**Records for this exercise**
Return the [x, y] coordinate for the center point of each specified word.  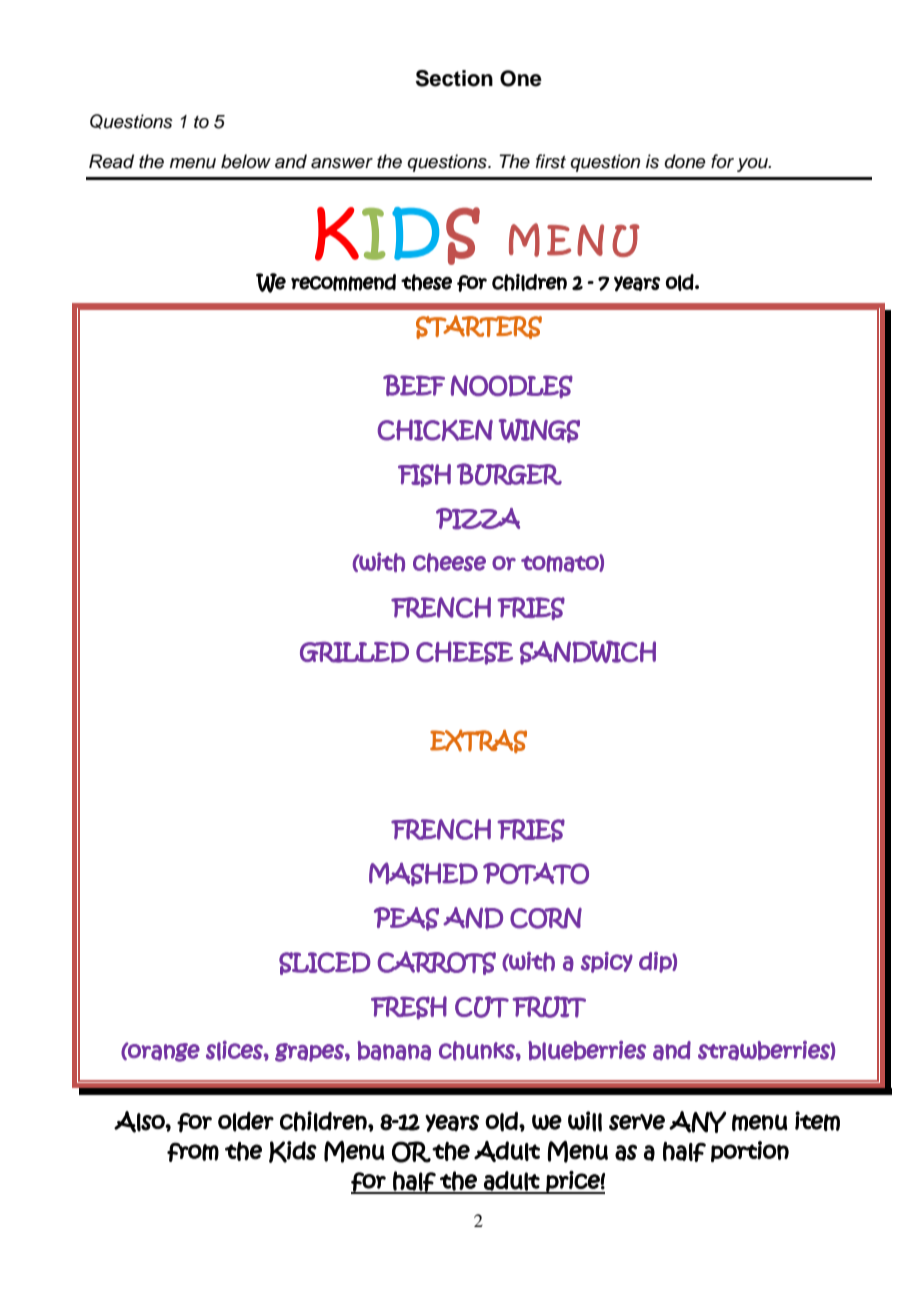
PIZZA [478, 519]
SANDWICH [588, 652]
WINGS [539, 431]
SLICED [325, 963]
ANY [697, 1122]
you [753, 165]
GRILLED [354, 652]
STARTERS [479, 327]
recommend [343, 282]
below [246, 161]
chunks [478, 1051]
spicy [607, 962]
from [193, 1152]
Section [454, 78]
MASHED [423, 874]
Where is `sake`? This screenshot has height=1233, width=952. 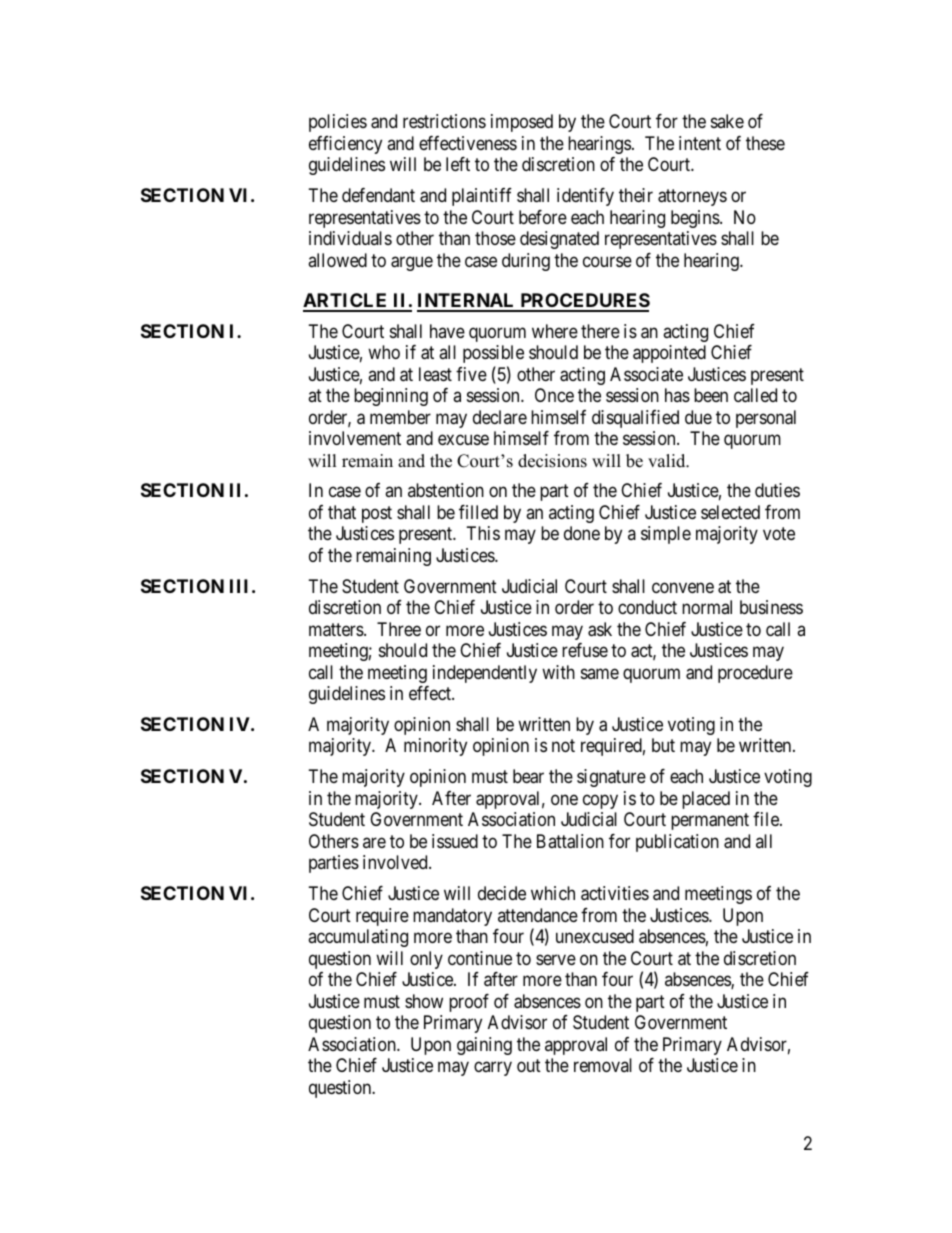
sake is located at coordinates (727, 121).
* * *
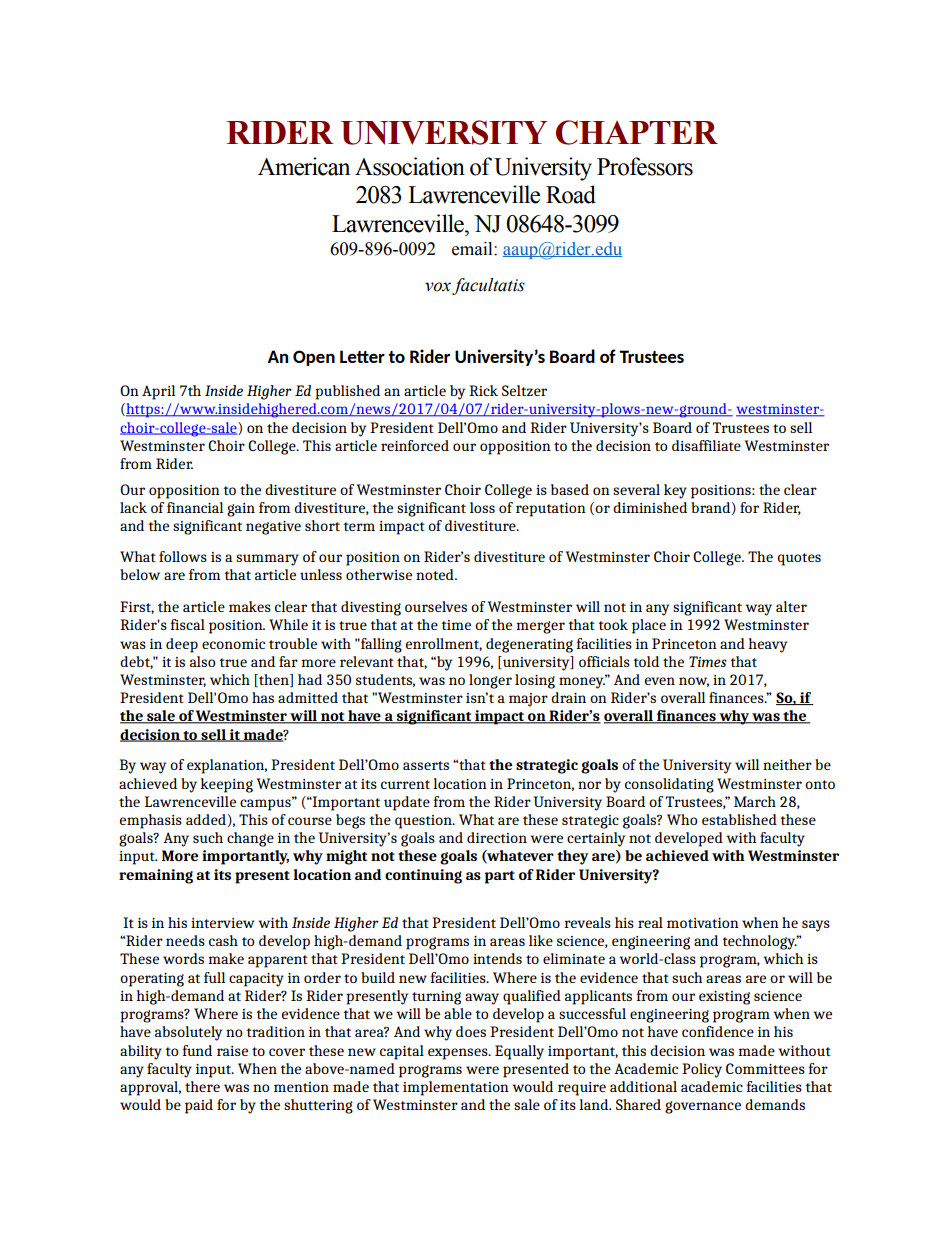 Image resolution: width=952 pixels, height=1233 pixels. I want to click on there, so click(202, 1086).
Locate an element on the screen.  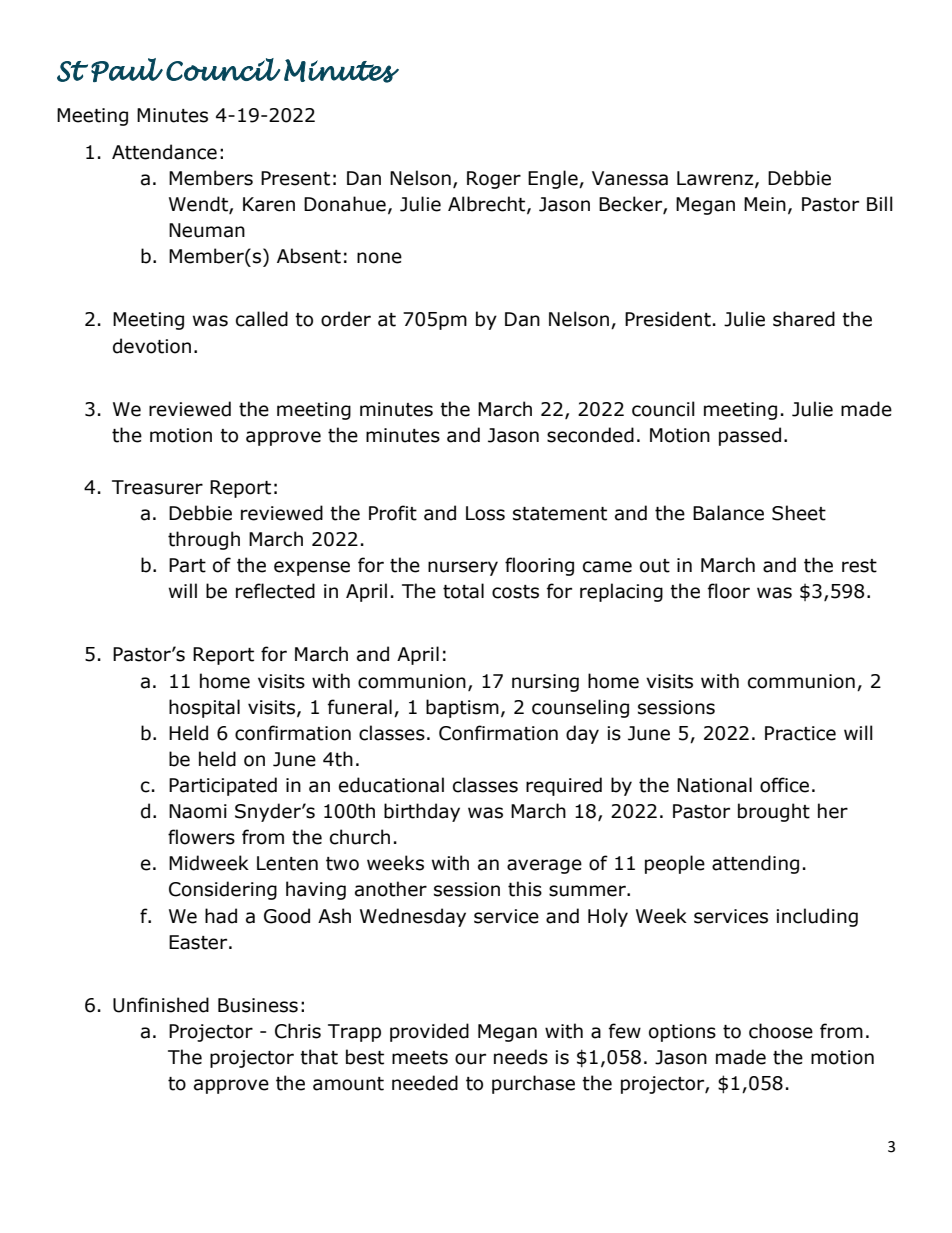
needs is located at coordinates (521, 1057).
--
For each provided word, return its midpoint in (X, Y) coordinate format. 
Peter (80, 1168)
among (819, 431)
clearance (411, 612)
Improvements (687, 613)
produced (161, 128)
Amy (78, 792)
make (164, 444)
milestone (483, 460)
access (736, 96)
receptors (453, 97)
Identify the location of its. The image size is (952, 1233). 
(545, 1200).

**The problem**
Copy the listing from the line containing "ANY [697, 1122]" through the line containing "sake is located at coordinates (727, 121).", both included, and omit the pictures.

**Completed task**
ANY [697, 1122]
you [753, 165]
GRILLED [354, 652]
STARTERS [479, 327]
recommend [343, 282]
below [246, 161]
chunks [478, 1051]
spicy [607, 962]
from [193, 1152]
Section [454, 78]
MASHED [423, 874]
Where is `sake`? This screenshot has height=1233, width=952. 
sake is located at coordinates (727, 121).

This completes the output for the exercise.